Restate word for word the lines of the records below, starting at the line that contains "At what coordinates" and ending at the line that contains "Task: Enable Transmitir", with both of those lines included and nothing else.
Input records START
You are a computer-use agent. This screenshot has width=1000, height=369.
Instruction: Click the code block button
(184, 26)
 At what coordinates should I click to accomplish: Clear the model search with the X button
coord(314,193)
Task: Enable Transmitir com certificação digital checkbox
Input records END
Input records START
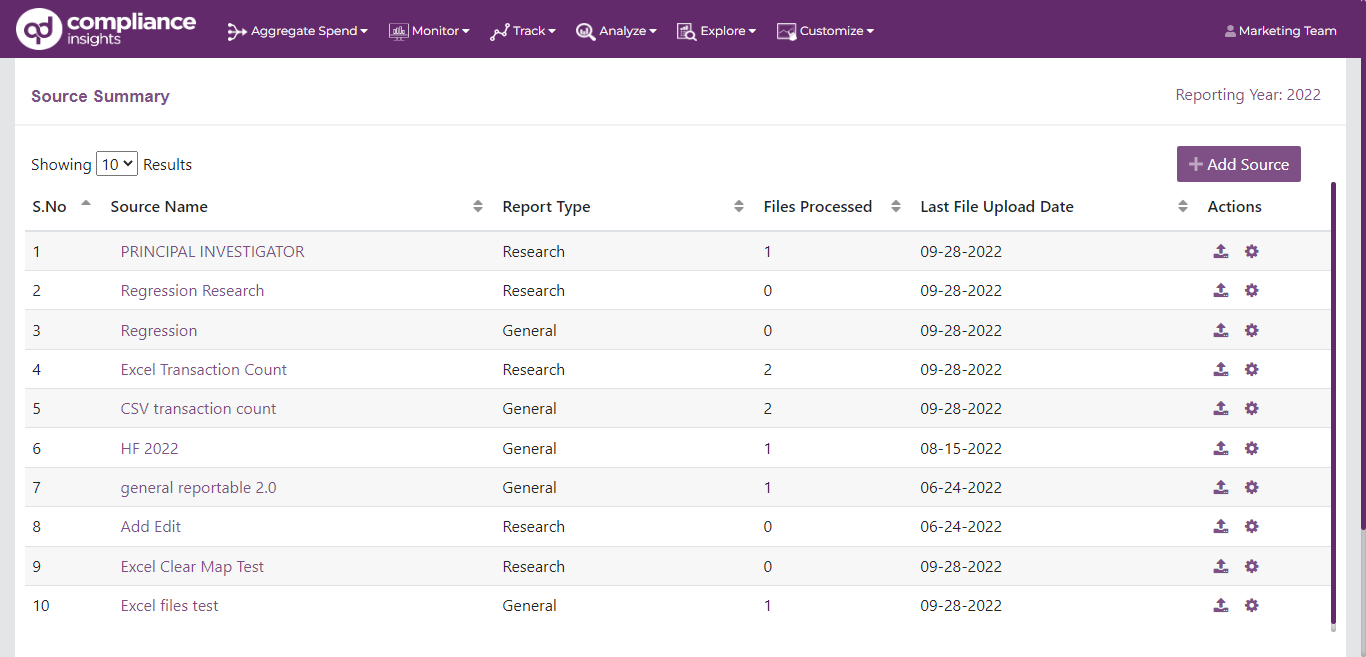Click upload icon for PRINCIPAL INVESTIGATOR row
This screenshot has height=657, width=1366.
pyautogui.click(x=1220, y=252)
Input records END
Input records START
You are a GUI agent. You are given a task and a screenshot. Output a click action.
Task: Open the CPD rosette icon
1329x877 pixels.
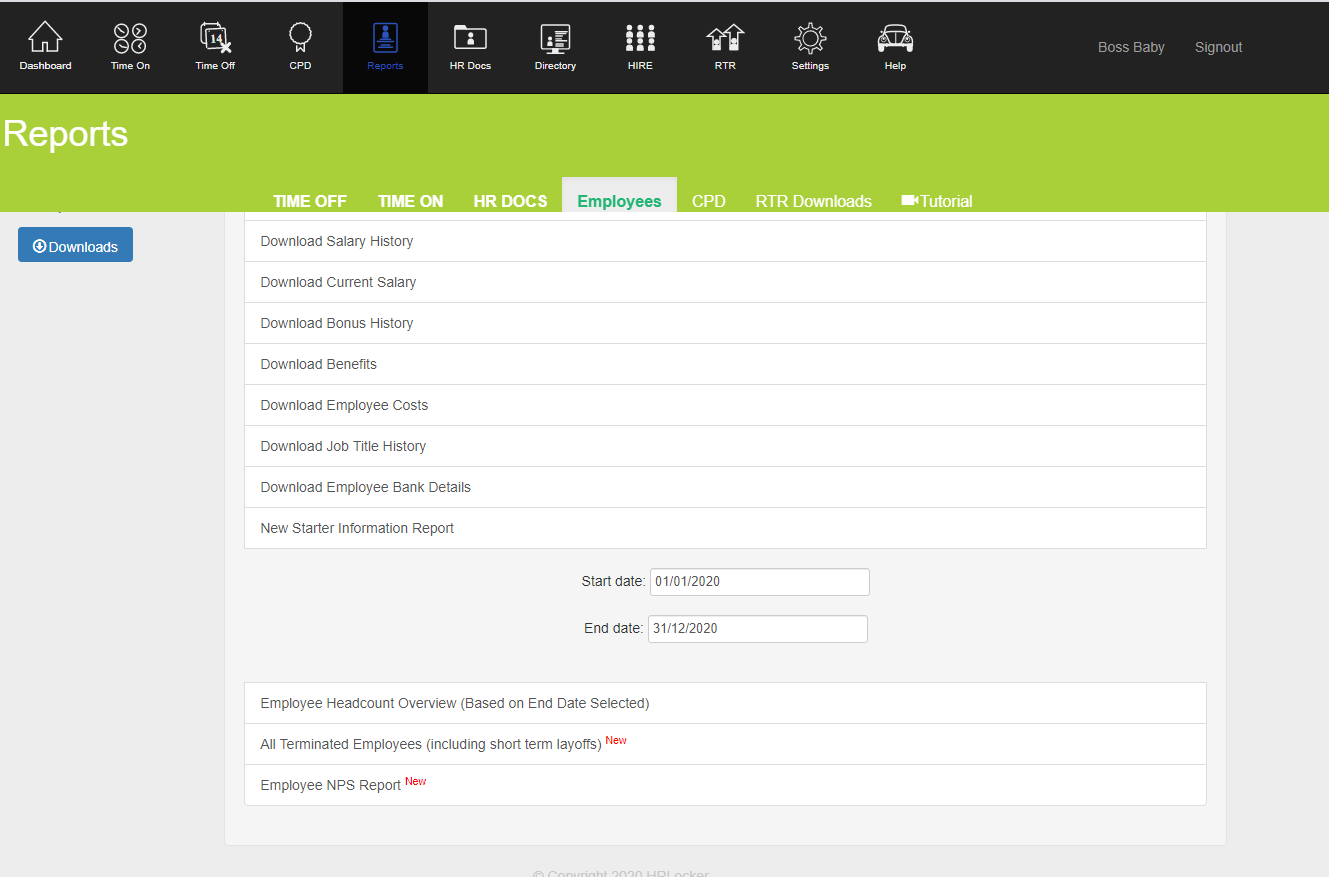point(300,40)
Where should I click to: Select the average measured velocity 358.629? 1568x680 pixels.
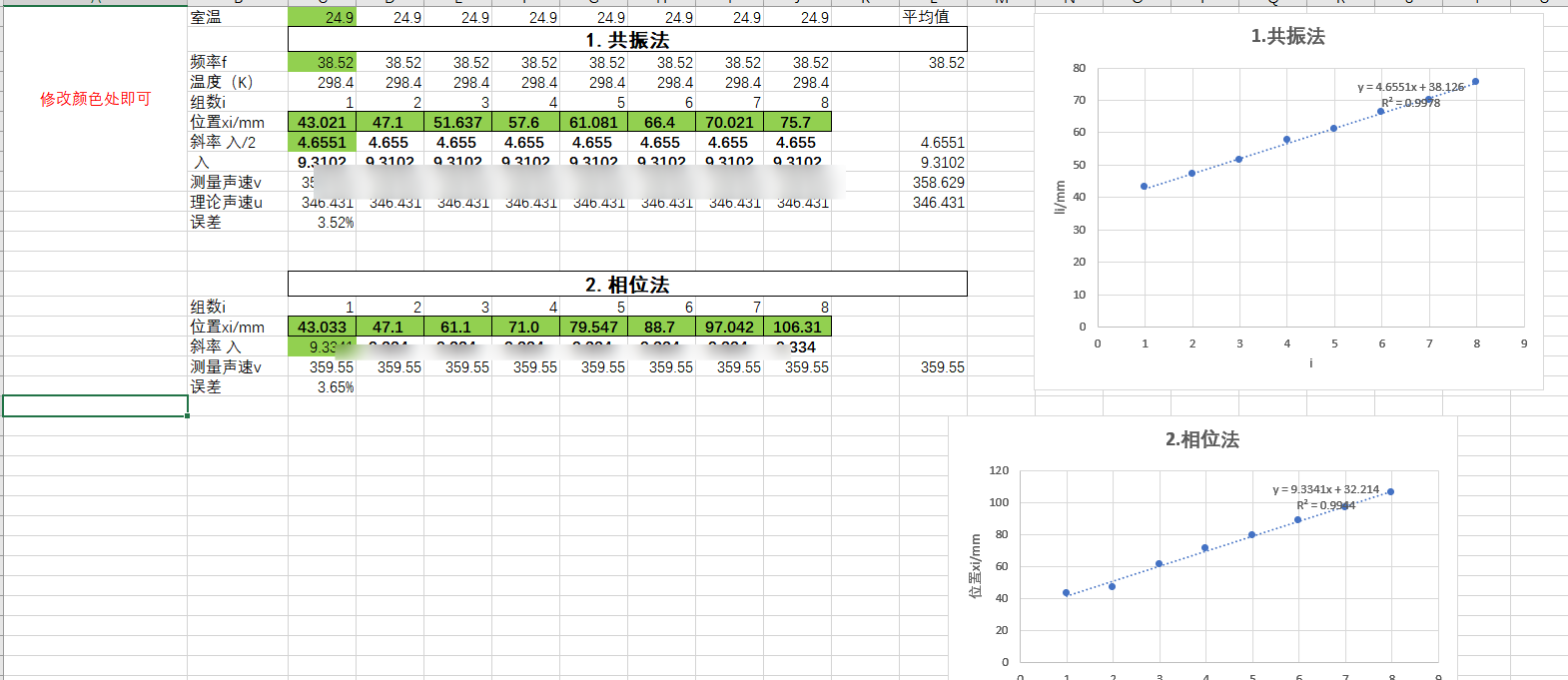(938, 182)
Input records END
Exercise output:
 At what coordinates should I click to accomplish: Clear the model search with the X button
coord(314,193)
Task: Enable Transmitir com certificação digital checkbox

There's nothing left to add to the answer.